Advogado de Temer dá tiro no pé e diz: “Não subestimo os parlamentares, eu não acho que já se ganhou”

O advogado de Michel Temer, Antônio Claudio Mariz de Oliveira, deu uma entrevista ao Estadão onde cometeu um erro tático gravíssimo, que pode acabar sepultando as chances de seu cliente.

Sobre a análise do pedido de autorização da Câmara para que o STF Federal julgue a denúncia contra o presidente por crime de corrupção passiva, ele tentou fazer uma análise “realista”.

“Nossa intenção política é que as coisas se acelerem para que o País possa ter um andamento normal. Para o presidente da República é muito bom que essas coisas se resolvam, para que suas preocupações se voltem para o governo. Tenhamos pressa, porém, não em detrimento da defesa. Isso eu tenho batido muito, porque a visão do Planalto é uma e a minha visão é outra. Eu disse isso ao presidente. Não subestimo os parlamentares, eu não acho que já se ganhou. Eu não acho que isso seja uma decisão a respeito de um projeto de lei ou uma deliberação de caráter eminentemente político de interesse do Planalto. É uma decisão a respeito da liberdade, da dignidade, da honra, da imputação de um crime contra alguém e esse alguém é o presidente da República. É preciso que os parlamentares sejam tratados como juízes e não como parlamentares apenas.”

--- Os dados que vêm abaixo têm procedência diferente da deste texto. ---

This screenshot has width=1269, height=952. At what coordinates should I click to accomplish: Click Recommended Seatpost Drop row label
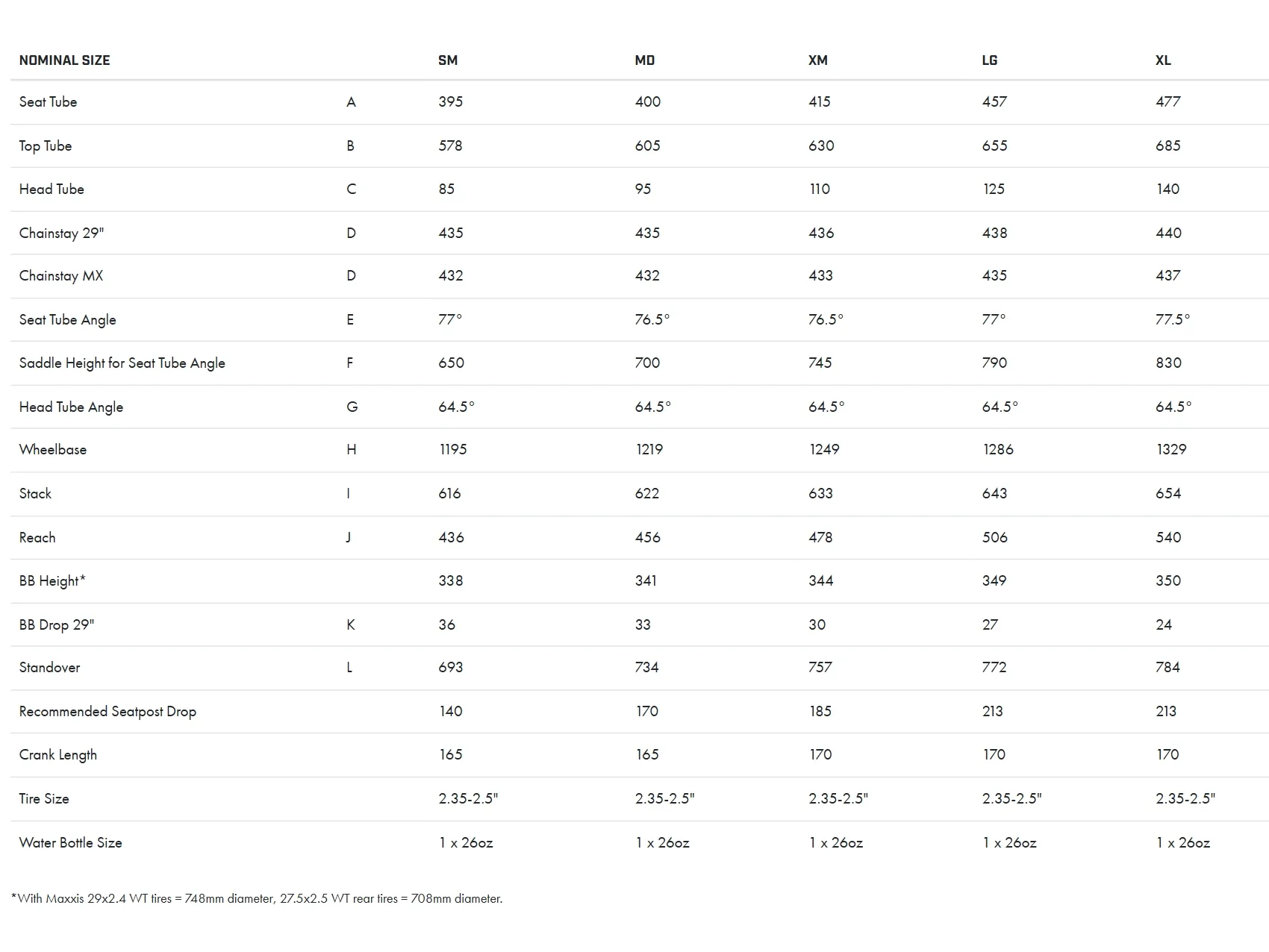tap(107, 712)
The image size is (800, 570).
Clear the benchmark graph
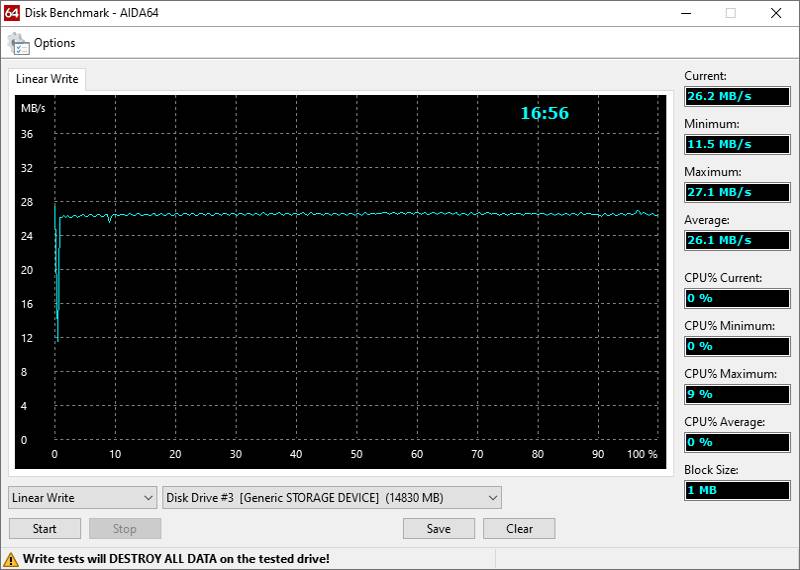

O erro de Mariz é que no momento atual de jogo é decisivo que cada lado utilize laudos de fragilidade adversária, que serve para dizer que o lado oposto “está acabado” ou “vai perder”.

Enquanto os adversários de Temer estão fazendo isso, e com habilidade, caberia a ele, como jogador, realizar o mesmo tipo de jogo. Ao ter tentado discursar sem blefar, se mostrou frágil e pode acabar complicando de vez seu cliente.